Using both the NSF article “The Impact of Cyber Security on Small Businesses, and the NIST publication “Small Business Information Security: The fundamentals, as a basis, examine & discuss the costs and benefits of developing cyber security programs in small businesses, starting with understanding where to start. By their very nature, small businesses have limited funds to spend on cyber security related activities. So, start with how would you determine where and how to spend these limited dollars.

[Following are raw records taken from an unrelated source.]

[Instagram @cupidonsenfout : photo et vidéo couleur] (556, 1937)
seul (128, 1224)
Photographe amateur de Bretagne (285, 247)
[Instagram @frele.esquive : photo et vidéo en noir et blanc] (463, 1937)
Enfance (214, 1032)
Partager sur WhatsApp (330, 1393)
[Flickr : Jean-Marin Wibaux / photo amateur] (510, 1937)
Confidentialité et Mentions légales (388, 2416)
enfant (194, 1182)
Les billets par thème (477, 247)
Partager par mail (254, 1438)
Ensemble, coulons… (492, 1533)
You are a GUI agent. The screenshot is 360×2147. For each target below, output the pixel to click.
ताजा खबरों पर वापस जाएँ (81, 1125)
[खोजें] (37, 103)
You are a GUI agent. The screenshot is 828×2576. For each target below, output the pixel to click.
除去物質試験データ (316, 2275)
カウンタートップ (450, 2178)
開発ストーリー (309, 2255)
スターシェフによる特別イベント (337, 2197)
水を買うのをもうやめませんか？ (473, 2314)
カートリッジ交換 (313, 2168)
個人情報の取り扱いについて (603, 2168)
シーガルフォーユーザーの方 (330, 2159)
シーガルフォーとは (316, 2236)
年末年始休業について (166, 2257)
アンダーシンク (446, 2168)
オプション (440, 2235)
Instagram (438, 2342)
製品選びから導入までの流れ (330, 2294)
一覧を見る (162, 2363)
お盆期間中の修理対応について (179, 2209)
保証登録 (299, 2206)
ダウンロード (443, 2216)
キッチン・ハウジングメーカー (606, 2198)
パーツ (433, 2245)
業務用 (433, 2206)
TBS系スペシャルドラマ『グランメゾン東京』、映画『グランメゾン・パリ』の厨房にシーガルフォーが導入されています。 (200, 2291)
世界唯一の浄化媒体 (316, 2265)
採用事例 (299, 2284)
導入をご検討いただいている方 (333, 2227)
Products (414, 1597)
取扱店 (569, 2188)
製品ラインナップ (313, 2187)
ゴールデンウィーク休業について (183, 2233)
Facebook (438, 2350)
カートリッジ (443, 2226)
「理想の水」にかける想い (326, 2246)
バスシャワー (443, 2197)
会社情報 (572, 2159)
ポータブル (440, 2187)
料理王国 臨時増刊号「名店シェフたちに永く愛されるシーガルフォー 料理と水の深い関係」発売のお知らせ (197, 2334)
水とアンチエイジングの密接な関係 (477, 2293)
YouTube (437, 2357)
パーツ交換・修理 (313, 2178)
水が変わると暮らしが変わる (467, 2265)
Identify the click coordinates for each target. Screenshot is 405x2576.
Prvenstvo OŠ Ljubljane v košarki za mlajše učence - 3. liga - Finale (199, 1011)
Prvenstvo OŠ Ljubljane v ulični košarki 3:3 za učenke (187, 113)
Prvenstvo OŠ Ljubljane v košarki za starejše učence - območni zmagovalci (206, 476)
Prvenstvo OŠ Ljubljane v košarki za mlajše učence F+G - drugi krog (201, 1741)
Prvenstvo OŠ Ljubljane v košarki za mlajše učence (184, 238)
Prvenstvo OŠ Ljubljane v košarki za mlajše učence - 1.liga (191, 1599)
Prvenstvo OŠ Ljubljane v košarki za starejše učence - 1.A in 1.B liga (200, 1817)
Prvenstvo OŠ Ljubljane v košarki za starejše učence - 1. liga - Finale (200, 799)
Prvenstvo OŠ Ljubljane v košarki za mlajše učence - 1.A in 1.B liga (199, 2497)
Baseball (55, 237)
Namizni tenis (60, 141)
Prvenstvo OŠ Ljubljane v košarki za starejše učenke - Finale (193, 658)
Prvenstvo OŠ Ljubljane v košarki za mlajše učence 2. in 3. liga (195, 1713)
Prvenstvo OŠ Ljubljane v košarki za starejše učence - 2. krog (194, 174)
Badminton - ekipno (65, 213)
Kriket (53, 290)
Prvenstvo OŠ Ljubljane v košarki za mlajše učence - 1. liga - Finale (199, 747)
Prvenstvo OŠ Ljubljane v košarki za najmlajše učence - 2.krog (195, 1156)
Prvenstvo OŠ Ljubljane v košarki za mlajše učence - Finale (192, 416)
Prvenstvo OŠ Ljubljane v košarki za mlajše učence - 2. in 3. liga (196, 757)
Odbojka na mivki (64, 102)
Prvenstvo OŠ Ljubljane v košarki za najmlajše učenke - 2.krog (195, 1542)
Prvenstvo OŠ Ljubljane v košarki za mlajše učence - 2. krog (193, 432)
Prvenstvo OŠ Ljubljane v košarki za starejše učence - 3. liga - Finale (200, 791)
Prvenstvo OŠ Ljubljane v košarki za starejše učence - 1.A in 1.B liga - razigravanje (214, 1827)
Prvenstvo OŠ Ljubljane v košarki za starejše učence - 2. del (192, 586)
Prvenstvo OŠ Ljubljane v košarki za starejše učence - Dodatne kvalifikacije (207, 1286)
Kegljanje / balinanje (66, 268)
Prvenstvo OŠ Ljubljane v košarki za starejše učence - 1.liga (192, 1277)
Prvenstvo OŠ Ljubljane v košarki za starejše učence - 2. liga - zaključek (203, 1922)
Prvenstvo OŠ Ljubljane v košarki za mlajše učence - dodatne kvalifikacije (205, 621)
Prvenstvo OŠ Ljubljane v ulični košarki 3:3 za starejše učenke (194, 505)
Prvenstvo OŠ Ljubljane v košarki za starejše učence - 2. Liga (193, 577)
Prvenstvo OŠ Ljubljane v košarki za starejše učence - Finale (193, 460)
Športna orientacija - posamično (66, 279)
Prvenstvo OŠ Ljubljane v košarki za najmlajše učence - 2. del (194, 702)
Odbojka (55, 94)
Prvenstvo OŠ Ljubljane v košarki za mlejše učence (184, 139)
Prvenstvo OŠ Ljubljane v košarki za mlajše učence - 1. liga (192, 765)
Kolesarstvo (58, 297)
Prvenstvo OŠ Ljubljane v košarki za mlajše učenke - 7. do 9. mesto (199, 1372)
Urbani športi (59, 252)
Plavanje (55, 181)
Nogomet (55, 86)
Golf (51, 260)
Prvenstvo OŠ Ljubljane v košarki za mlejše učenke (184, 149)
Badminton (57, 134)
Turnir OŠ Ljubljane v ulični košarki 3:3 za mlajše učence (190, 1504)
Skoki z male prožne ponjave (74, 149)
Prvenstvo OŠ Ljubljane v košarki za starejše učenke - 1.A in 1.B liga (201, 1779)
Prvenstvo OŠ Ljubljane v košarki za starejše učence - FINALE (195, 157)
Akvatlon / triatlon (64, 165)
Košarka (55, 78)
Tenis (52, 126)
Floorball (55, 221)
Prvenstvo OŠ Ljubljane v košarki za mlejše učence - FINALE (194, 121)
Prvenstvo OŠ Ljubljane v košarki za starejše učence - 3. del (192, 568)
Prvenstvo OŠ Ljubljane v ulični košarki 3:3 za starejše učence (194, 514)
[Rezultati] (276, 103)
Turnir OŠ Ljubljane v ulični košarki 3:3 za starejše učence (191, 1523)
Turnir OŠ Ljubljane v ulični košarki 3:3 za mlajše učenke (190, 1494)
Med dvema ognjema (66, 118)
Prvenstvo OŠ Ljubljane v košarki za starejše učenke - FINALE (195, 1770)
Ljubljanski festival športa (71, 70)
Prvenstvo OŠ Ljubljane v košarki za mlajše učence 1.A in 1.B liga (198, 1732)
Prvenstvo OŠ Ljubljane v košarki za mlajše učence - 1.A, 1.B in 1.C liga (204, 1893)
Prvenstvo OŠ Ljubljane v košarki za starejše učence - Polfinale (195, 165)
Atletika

To start off figuring out how to spend the money in a business, I believe best practice would examine all of the protections needed based on inventory. Certain protections do not need to be purchased if that type of product will not be used. A thorough list of risks is used throughout daily life to rule out unpredictabilities such as rain. Even though all risks can not be examined labeling priorities is a good place to start. After determining the vulnerabilities and risks an in-depth look into how much the inventory is worth is a very important assessment. Many businesses do not see the need to invest in cyber protection as they do not want to spend the money involved. However, waiting to find out an accident occurred on your way to work instead of looking at the GPS is the same instance. Waiting for an attack or threat to attack first before applying these first steps is an accident waiting to happen. The UK can be a great example of this because they had not invested in cyber protection or they did the bare minimum and have been subject to thousands of attacks. They are now starting to build on the protections, but it started affecting matching companies’ production efforts and customer information before they could. Companies should examine do they want to spend thousands or more dollars in damages or settlements or the protections in place to prevent that. At first glance, it may seem like a waste or a lot of money, but one has to imagine the risk of not doing so and how much the cost will be then.